5. Stan Gouard returns to USI
Welcome home, “Superman.” Regarded as one of the University of Southern Indiana’s best players ever, Stan Gouard came back to the far West Side as Eagles coach following Rodney Watson’s retirement.
Gouard was an integral figure in the most glorious era in Eagles’ men’s basketball history, when they seemingly knew no bounds. Nicknamed “Superman” for his high-flying antics, he lifted the Eagles to the 1995 NCAA Division II championship and a second-place finish in ’94 under Bruce Pearl.

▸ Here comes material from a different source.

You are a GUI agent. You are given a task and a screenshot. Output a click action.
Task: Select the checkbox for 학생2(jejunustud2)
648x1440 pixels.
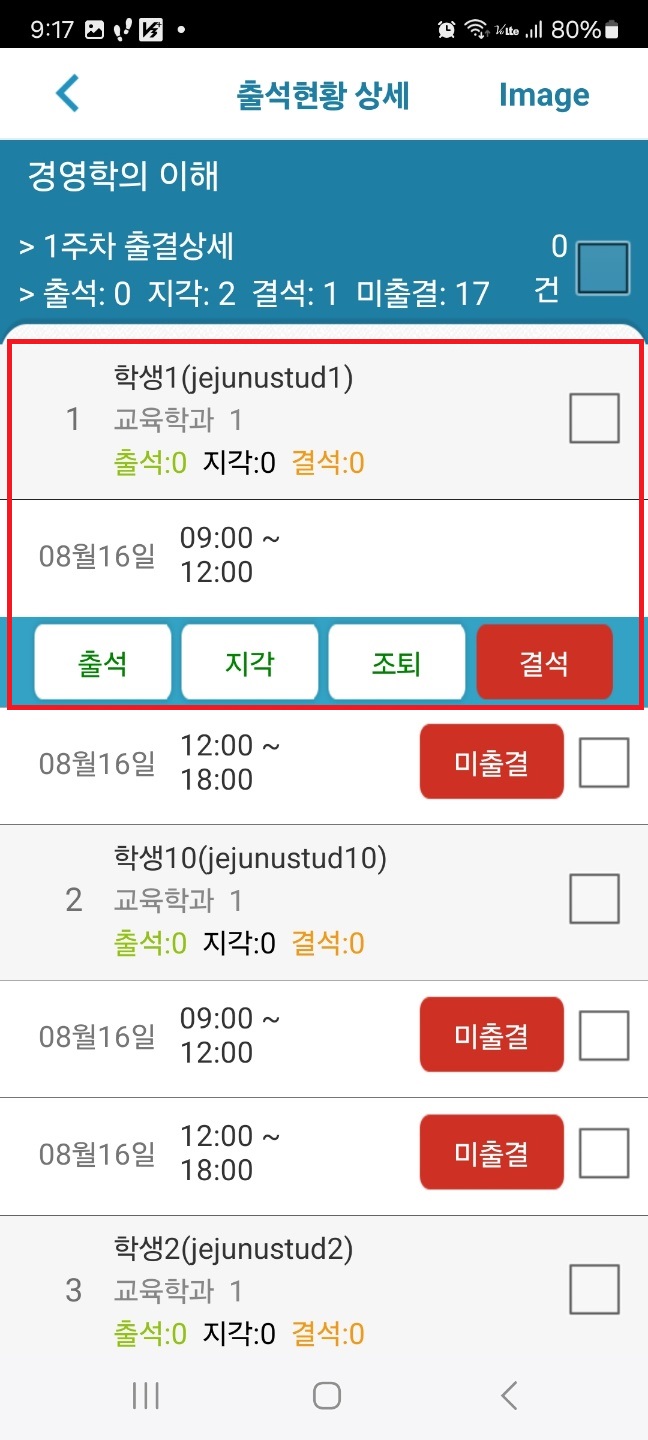click(x=594, y=1289)
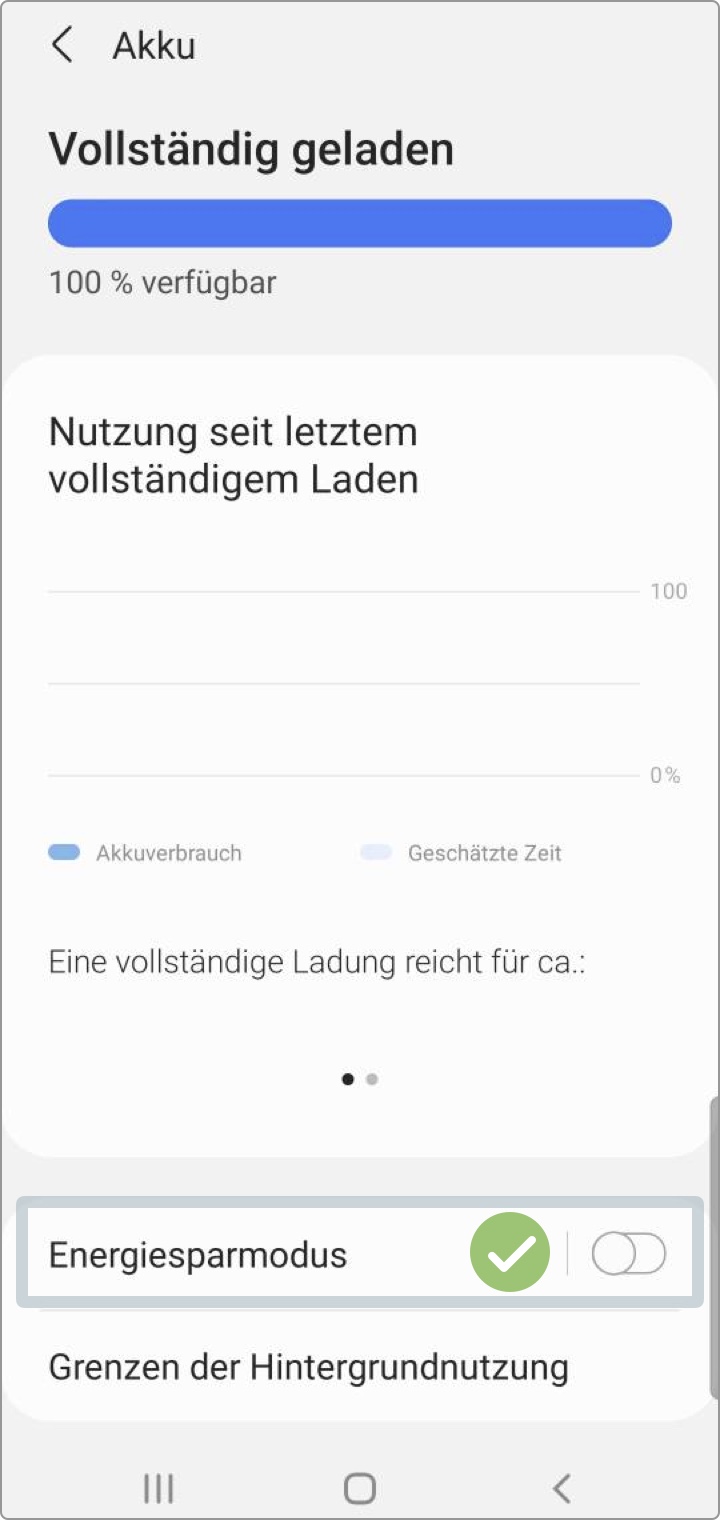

Gouard played professionally in Sweden, Colombia and Mexico and with the Des Moines Dragons of the International Basketball Association.
After his playing days were over, he made his mark as head coach at the University of Indianapolis, USI’s Great Lakes Valley Conference rival. He guided the Greyhounds to eight NCAA tournament appearances in 12 seasons. Gouard was named GLVC Coach of the Year in 2014.
Of course, several other stories in this crazy year deserve mention. Most prominently are Don Mattingly being named National League Manager of the Year and Evansville’s pro sports teams, the Otters and Thunderbolts, losing their seasons.
Mattingly guided the Miami Marlins to a 31-29 record and their first playoff berth since 2003 despite a COVID outbreak at the beginning of the season and making 174 roster moves in a 60-game season. He showed a steady hand at the wheel after finishing 57-105 the year before.
Bosse Field underwent a $5 million renovation in the offseason, but the Otters were unable to show off the grand old ballpark. Evansville and its Frontier League counterp did not play last summer.
Five of the 10 teams in the Southern Professional Hockey League did play, but the Thunderbolts were among those who sat out a shortened 42-game regular season.